Okinawa Prefecture cannot hide its shock over the ruling that Gov. Onaga's revocation is "illegal." What concerns prefectural officials most is how the court ruling will affect public opinion within and without the prefecture. They worry that those in Okinawa who support the governor will lose hope and momentum, or that those outside the prefecture who believe Okinawa should give up after its high court loss will become more vocal.
Onaga's prefectural office press conference was meant to demonstrate that the fight was far from over. Ruling party members of the Okinawa Prefectural Assembly who gathered at the governor's official residence on the eve of the ruling vowed that they would continue to support Onaga no matter what.
Onaga has said that if the Supreme Court upholds the high court ruling, he will abide by the decision. However, he believes that such a ruling would not bind him from exercising his authority as governor in other ways. Even if the Supreme Court does not overturn the lower court ruling, Onaga is ready to employ various measures to argue the rightfulness of Okinawa's position.
The first such measure that Onaga will possibly use is re-approval -- or rather, the lack thereof -- on the crushing of rock reef off the coast of Henoko, a process with a March 2017 deadline that must be completed before land reclamation can begin. If the top court hands down a decision before the current fiscal year ends on March 31, 2017, which it is likely to do, and rules in favor of the central government, the government is likely to resume the currently suspended construction preparations. Because of this, the re-approval process could become the first "obstacle" for the central government. The state will also have to transplant coral from the planned landfill site elsewhere, and the Okinawa Prefectural Government is exploring ways to block this process as well.
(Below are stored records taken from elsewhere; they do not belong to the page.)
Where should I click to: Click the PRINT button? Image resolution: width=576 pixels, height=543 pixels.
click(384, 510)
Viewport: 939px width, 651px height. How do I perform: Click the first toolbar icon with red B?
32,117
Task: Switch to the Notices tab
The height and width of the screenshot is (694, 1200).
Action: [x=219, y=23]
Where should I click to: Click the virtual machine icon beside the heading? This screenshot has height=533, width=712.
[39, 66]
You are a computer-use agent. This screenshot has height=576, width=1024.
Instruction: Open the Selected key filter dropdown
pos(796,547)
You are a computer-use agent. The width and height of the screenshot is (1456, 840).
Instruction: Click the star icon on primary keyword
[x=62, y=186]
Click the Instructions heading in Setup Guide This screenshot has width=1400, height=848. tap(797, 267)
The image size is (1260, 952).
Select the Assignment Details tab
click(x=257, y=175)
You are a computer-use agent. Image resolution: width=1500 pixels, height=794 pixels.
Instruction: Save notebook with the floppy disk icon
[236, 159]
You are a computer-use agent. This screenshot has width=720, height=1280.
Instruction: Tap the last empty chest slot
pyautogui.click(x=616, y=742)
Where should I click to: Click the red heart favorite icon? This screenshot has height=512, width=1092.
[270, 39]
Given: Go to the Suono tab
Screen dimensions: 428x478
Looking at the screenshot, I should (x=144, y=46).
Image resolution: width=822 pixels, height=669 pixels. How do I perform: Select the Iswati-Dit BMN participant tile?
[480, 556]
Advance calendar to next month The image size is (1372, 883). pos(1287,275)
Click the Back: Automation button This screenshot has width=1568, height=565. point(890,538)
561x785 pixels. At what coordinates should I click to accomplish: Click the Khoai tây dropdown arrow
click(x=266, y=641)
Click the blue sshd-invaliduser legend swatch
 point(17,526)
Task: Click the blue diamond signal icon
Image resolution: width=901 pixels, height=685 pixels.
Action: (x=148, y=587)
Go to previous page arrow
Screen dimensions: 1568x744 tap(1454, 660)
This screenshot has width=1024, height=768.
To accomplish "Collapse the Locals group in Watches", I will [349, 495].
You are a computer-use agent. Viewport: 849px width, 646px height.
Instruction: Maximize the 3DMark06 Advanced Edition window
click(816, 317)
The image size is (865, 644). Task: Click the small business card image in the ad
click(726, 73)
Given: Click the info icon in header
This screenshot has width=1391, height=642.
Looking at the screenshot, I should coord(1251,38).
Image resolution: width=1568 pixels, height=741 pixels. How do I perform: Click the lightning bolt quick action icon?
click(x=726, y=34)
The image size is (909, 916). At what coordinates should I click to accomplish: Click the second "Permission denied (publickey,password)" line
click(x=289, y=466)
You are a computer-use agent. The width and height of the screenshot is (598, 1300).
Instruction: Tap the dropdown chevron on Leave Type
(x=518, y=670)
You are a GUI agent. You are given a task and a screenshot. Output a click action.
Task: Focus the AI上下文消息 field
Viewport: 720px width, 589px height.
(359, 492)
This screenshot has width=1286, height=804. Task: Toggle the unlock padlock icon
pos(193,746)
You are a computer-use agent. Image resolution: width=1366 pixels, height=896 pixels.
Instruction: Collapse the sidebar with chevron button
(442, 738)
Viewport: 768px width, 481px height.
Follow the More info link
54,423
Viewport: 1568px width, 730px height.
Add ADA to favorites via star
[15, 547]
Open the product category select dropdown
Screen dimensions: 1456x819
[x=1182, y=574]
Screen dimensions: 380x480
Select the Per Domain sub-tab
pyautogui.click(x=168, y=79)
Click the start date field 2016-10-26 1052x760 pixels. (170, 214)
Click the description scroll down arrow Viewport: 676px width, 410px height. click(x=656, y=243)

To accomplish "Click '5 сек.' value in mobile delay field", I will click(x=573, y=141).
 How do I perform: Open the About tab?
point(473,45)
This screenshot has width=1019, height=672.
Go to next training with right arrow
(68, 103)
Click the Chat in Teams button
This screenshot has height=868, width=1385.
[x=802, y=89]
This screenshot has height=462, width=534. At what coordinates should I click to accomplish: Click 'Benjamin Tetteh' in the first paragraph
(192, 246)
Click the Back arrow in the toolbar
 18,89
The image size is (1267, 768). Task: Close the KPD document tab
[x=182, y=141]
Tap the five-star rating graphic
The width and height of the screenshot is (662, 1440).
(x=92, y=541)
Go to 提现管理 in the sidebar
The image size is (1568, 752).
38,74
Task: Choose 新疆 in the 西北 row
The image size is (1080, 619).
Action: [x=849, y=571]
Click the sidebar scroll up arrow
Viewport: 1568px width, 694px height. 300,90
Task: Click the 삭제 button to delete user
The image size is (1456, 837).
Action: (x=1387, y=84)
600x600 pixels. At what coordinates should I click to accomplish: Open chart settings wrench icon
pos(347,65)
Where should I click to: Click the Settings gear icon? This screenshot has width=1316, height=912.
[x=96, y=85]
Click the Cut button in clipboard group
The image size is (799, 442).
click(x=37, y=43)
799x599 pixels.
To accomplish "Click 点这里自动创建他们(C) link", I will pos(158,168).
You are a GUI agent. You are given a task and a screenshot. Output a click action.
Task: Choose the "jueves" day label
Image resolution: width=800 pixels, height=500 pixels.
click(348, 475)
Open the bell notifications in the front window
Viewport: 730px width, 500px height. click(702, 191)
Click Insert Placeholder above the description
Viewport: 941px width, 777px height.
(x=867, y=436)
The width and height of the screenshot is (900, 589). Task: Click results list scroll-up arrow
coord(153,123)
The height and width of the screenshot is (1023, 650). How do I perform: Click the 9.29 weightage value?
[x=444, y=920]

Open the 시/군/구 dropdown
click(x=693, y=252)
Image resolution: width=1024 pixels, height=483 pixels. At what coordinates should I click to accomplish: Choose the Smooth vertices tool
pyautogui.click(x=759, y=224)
The card that likely trumps all others is for Onaga to "withdraw" -- rather than "revoke" -- his predecessor's approval. Both are legally binding in the same way, but whereas a "revocation" is based on errors in the procedures that led to the initial approval, a "withdrawal" is based on changes in circumstances after an approval has been made. The prefectural government believes the Okinawan people's objections to the construction of a base in Henoko, which have been made clear, including in the December 2014 House of Representatives election, constitute "changed circumstances." The prefectural government is consulting experts to determine whether the governor can realistically exercise this option.
Another effective countermeasure that could be available to Onaga is the gubernatorial approval needed for any changes in the new base's design or the construction method. In the "relocation" of U.S. Marine Corps Air Station Iwakuni in Yamaguchi Prefecture, which entailed landfill work and was carried out between 1996 and 2011, the central government applied to the prefectural government for changes eight times. If Onaga were to refuse permission to changes in the construction plans for Henoko, the process would be halted at each stage.
Whether Onaga will be able to continue resisting the central government's plans will depend on whether he can keep the people of Okinawa on his side. The 2014 Okinawa gubernatorial race and general election, as well as this year's House of Councillors election, in which candidates opposed to the construction of the Henoko base recorded victory after victory, has kept Onaga afloat and his authority intact. With an eye to the Nago mayoral election in 2018, Onaga is set to appeal to those both within and without Okinawa Prefecture that the Henoko issue does not concern just Okinawa. Rather, he will press the point that Henoko is about local autonomy and the foundations of democracy, which concern the entire nation. Meanwhile, Onaga is considering another trip to the U.S. before the end of the current fiscal year -- his third since he assumed the governor's post.
"As long as we take the time, the situation will change, even if it's gradual," a senior Okinawa prefectural official said.